The memories pounding through me

I'm getting ready to go dancing, and I keep shitting. Maybe it's because of the B12 supplement, or black beans -- sometimes black beans make me shit. Or maybe I'm nervous. I mean I am nervous -- I'm nervous that there will be smoke, and then I'll have to leave right away. Although that would be much better then if there’s smoke, and I don't leave right away. I'm nervous that I'll dance too much and then everything will hurt. I'm nervous that there won't be any cabs around afterwards, because the club’s kind of out of the way, and the sweat on my body will dry and then everything will hurt. I'm nervous that I'll have to keep shitting the whole time I'm there.

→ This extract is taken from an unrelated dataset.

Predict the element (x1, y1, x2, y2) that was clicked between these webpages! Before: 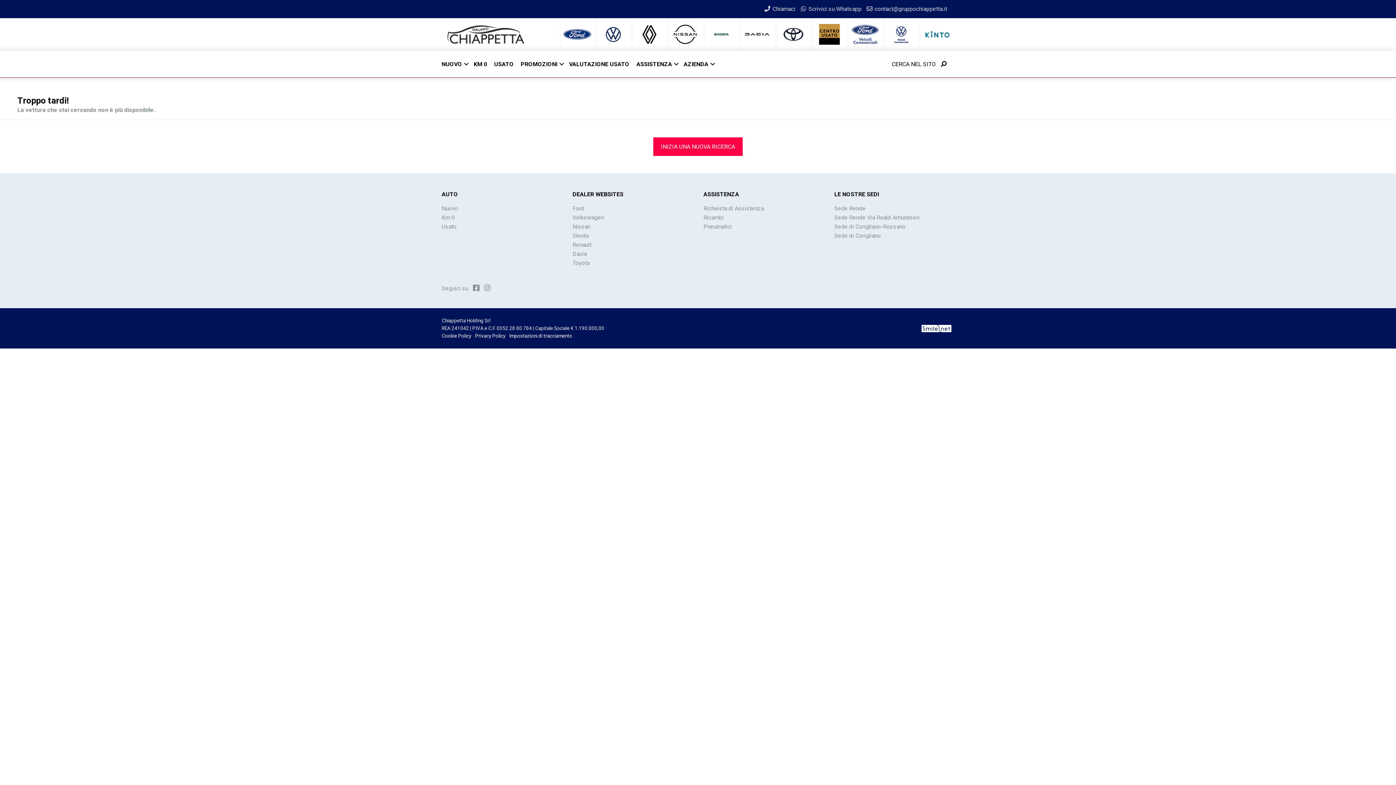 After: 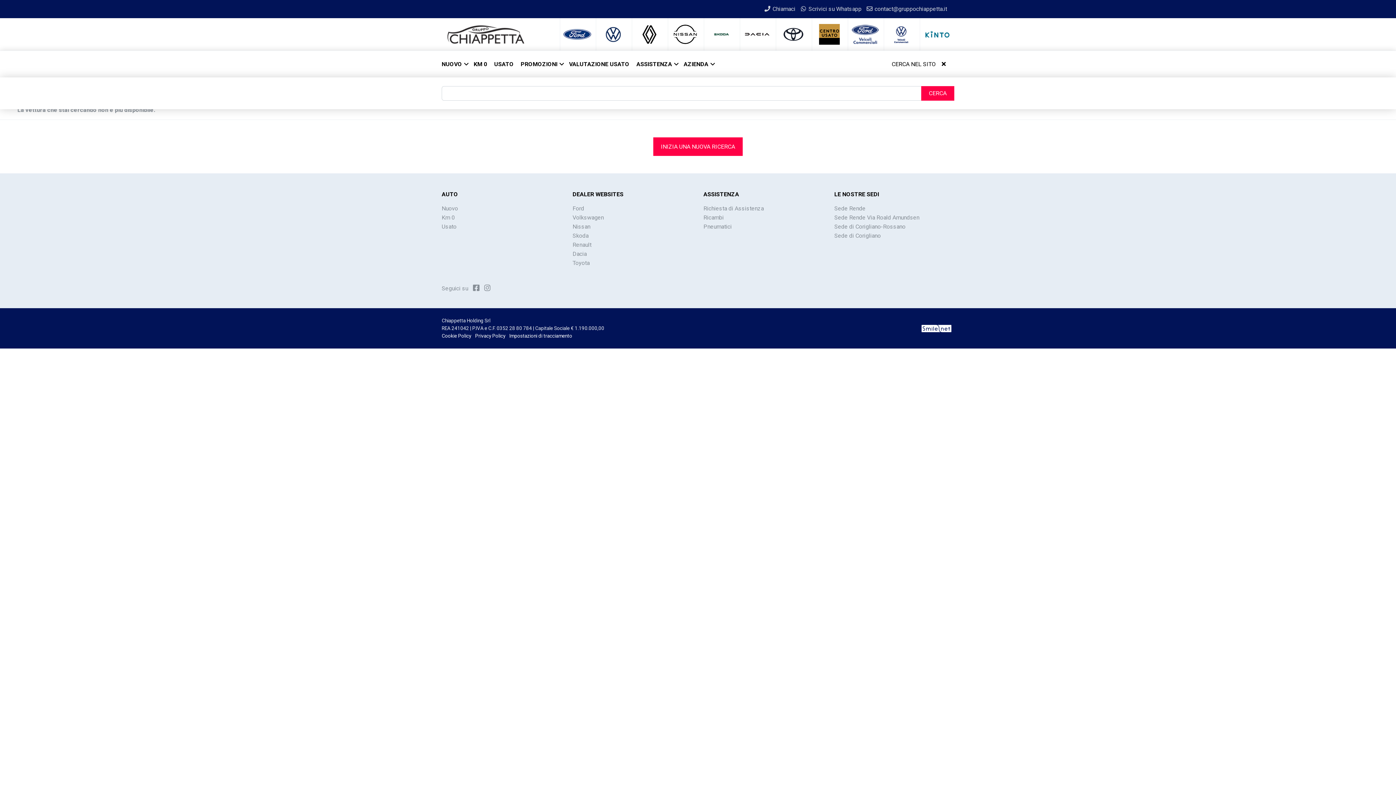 Action: label: CERCA NEL SITO  bbox: (891, 56, 954, 71)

I just hope there's no smoke -- I really really hope there's no smoke. Even if I don't dance, I just want to go to a club and listen to the beat, feel the floors shake, see if the bathroom’s cruisy but it probably won't be because I think it'll be very straight and so even if it is cruisy it'll be cruisy in that annoying way where you don't exactly know what's going on. But it's funny -- earlier I started thinking about the terrible clubs I used to go to, just because the bathroom was cruisy. Well, no, I was there for the music too, but definitely the bathroom was an added benefit -- I couldn't really talk to the people in the club -- I could either dance, or cruise the bathroom. Pleasuredome was a good example -- it was this really scary Sunday night club with a bunch of gym queens, but around 4 a.m. suddenly the club freaks would show up because everything else had closed Pleasuredome was open’ til 7 a.m. so they could make money when the bar reopened at 6. And the music was actually great after 2 a.m., pounding and layered and funked-out and bouncy just like I lived for. I can't remember the dj’s name -- I want to say that it was Dennis Cunningham, but that was a civil rights lawyer who represented me once. Maybe Something-else Cunningham. Suddenly he was gone from the dj booth, I wondered where else he was spinning but someone said he’d died. Of AIDS. I think that was before Pleasuredome closed, and then it wasn't as much fun. I mean it was never fun, but sometimes you can have fun at a place that isn't fun at all, right? Sometimes I would get their way earlier than the 4 a.m. club kids, just for the bathroom.

Tonight I just hope there's no smoke -- I don't even care if the music's terrible, at least I can watch people and get that flooded sense that I get whenever I go to a club, all the time I've spent in clubs but not anymore I just want once a week, once a week with all that music and the memories pounding through me.